Postoperative pain syndrome affects up to 75% of operated patients, highlighting the need for interfascial blockades as part of a multimodal analgesic approach in emergency laparoscopic surgery.
Do regional methods of analgesia (interfascial blockades) improve postoperative pain and recovery in patients undergoing urgent laparoscopic interventions?
This review highlights the potential of interfascial blockades as part of a multimodal analgesic approach for urgent laparoscopic interventions to improve postoperative recovery.

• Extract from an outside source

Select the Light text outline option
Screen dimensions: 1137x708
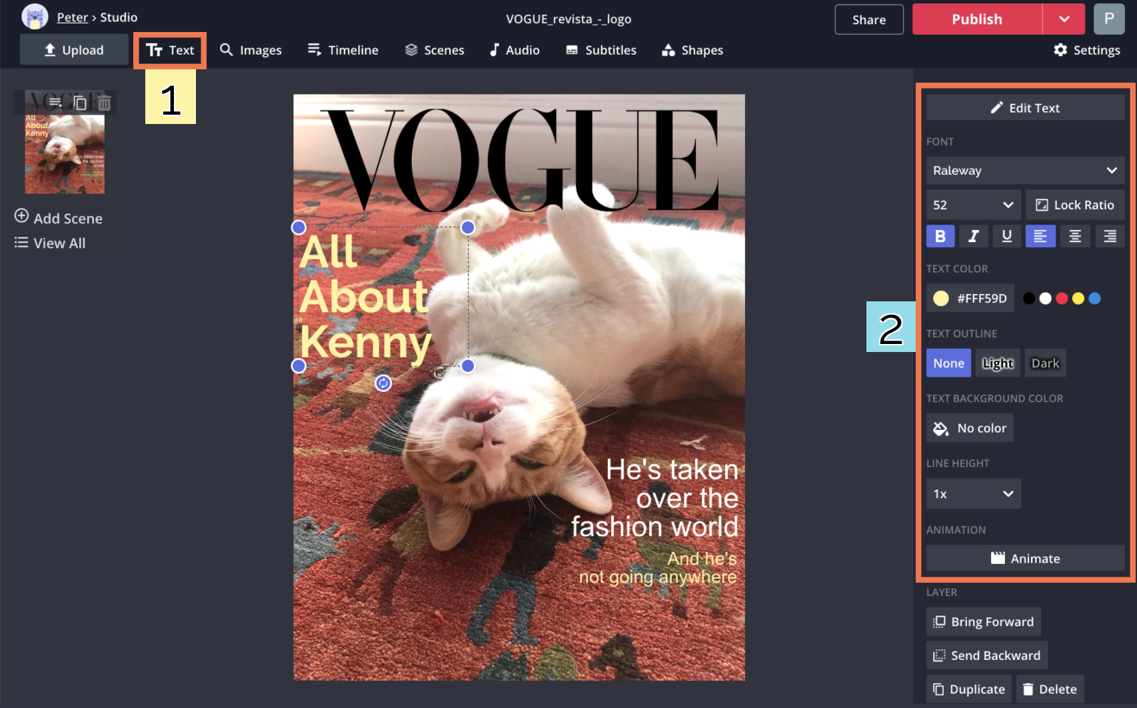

Postoperative pain syndrome, which is experienced by up to 75% of operated patients, is a significant factor in the long-term recovery of the patient and the development of complications. To solve this problem, modern surgical care adheres to the concept of accelerated recovery of patients, while anesthetic care is focused on the use of a multimodal approach to analgesia. In the formation of this approach, which meets the criteria of efficiency and safety, anesthesiology has gone through an evolutionary path associated with the emergence of drugs (both general and local anesthetics), new methods of anesthesia, improvement of equipment for monitoring the patient’s condition and the active introduction of ultrasound technologies into the practice of an anesthesiologists. Laparoscopic technologies are common in surgical interventions and, due to their high information content, low trauma and the possibility of rapid recovery of patients, are currently used in almost all areas of surgery, including for emergency nosologies. In conditions of limited time resources and, in some cases, the absence of a personalized examination during urgent interventions, as well as when surgical tactics are reduced to diagnostic laparoscopic intervention, it is advisable to study in more detail the types of anesthetic aids from the point of view of the possibility and safety of their use. In particular, one of the modern methods is interfascial blockades as part of a multimodal approach to anesthetic support of urgent laparoscopic interventions.
Popova et al. (Thu,) conducted a review in Postoperative pain syndrome in emergency laparoscopic surgery. Interfascial blockades was evaluated. Postoperative pain syndrome affects up to 75% of operated patients, highlighting the need for interfascial blockades as part of a multimodal analgesic approach in emergency laparoscopic surgery.